Jim understood what was happening back in her homeland from the Latin perspective. He talks with Latin people here from all over especially Central America. He and she both had a good time. He asked me once if I'd rather he talk English. I was enjoying what was going on between them. It wasn't flirting. It was simply two people, one 64 and the other 18 or so bypassing the generation gaps, the language gap, the nationality gap. He appreciated her culture and who she was, which isn't a regular thing in American small towns, certainly never to be expected. It must have been refreshing for her to be talking with an Anglo who didn't talk down to her or look through her. He enjoys the Latin people, has traveled in several countries in South America too, likes to speak the language.

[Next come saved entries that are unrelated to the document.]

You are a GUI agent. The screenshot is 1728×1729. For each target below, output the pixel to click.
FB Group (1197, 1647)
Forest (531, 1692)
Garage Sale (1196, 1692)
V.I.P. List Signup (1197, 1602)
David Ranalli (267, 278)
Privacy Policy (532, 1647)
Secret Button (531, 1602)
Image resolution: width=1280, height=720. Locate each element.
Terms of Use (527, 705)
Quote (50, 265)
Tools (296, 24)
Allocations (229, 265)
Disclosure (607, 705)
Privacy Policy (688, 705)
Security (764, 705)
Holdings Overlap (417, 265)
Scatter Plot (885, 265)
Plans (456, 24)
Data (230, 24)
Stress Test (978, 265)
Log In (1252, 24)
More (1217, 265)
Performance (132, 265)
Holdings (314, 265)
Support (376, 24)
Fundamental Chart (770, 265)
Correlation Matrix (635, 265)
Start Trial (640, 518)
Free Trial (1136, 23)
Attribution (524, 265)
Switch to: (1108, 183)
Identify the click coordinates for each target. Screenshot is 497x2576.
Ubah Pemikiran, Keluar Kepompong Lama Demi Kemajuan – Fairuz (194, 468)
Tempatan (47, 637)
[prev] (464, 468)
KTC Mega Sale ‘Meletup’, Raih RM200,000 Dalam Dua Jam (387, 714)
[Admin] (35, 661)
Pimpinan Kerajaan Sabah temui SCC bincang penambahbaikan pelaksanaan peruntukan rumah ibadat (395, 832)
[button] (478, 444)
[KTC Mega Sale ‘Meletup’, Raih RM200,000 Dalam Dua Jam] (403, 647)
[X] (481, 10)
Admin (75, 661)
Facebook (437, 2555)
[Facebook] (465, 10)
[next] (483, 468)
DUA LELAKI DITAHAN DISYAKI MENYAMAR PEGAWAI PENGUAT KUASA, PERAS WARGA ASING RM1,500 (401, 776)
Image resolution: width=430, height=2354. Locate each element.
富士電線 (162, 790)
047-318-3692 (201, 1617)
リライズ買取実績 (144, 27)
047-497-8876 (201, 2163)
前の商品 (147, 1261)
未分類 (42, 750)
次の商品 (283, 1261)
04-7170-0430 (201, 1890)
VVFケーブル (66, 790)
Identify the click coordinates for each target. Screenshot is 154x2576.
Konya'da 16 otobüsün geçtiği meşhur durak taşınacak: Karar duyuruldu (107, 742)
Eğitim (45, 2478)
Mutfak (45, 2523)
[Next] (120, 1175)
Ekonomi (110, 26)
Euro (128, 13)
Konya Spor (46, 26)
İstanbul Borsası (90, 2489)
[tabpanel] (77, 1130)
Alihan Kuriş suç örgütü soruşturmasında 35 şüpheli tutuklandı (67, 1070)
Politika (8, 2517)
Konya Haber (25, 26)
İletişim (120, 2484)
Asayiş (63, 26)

From there we went to the Arts Council gallery to see whatever was showing there. It was a guy who paints landscapes with a dark-haired Barbie doll wearing a long white semi-sheer dress walking. Sometimes she's nude holding a banjo so the pubic hair looks like the banjo's shadow. First glance around the room was impressive. Upon closer examination they lost their zip. The trees, the upper half of almost all the pictures were done in the manner of the tv painters who paint a whole landscape in 30 minutes--you can too! No more wasting time painting. If you dislike painting that much, why paint at all? The lower part of the pictures, the ground level was painted with careful exactness. The woman never had any life to her or movement, not even breathing. In one where the feet were prominent, they were Barbie feet with red toenails. Most often she was flat. She had round features, but they had no depth, flat like one plane, like a cartoon. Once I said to my contrarian friend, "They're a bit sentimental for me." He said, "I don't mind sentiment."



The drive back from there was a riot. I set to telling him about a friend of mine who has been learning and living the natural law that everything comes back. When somebody does him wrong, he'll rage awhile and finally settle down and say, 'It'll come back to bite him in the ass," and be done with it. Case closed. No revenge necessary. The act created its own revenge that will come from anywhere. Jim made certain I understood the initial rage is ego. Of course it's ego. This is an American man trying to make his way in the working class, not a monk sitting cross-legged in a Buddhist temple in Thailand. It's not about ego, anyway. It's about dealing with shit that's given you to deal with. Jim started about what's good and bad, good and bad, good and bad. I said something to the effect that good and bad are determined according to conditions. What's good in one circumstance might be bad in another circumstance, according to intent and a host of other variables. Naw, it's either good or bad, black or white. There's nothing but gray between black and white. I said all the colors of the rainbow are between black and white. B&w are only imaginary poles.



That didn't set with him worth a damn. He wasn't going to accept that morality is relative. From there I'm told we'll never agree. I'm thinking: So what? Who needs to agree? I said, "There's all kinds of ways of seeing everything." It would be like being expected to agree with old man Tom Pruitt and his preacher brother Millard that the earth was flat. They didn't care that I didn't agree with them. Old time mountain people I've known understood that everybody has their own way of seeing. The college educated middle class doesn't see it that way. We're all to conform to one right way of seeing everything, the way we're supposed to, and everybody knows what that is. There's only one right answer to every test question. Give the wrong answer and you are Wrong. Fail. It's been my experience that everyday life is not about true & false, multiple choice, memorizing dates and names of generals. He can live in a black and white world like a Republican scientist (isn't that an oxymoron?) all he wants. I'll never convert.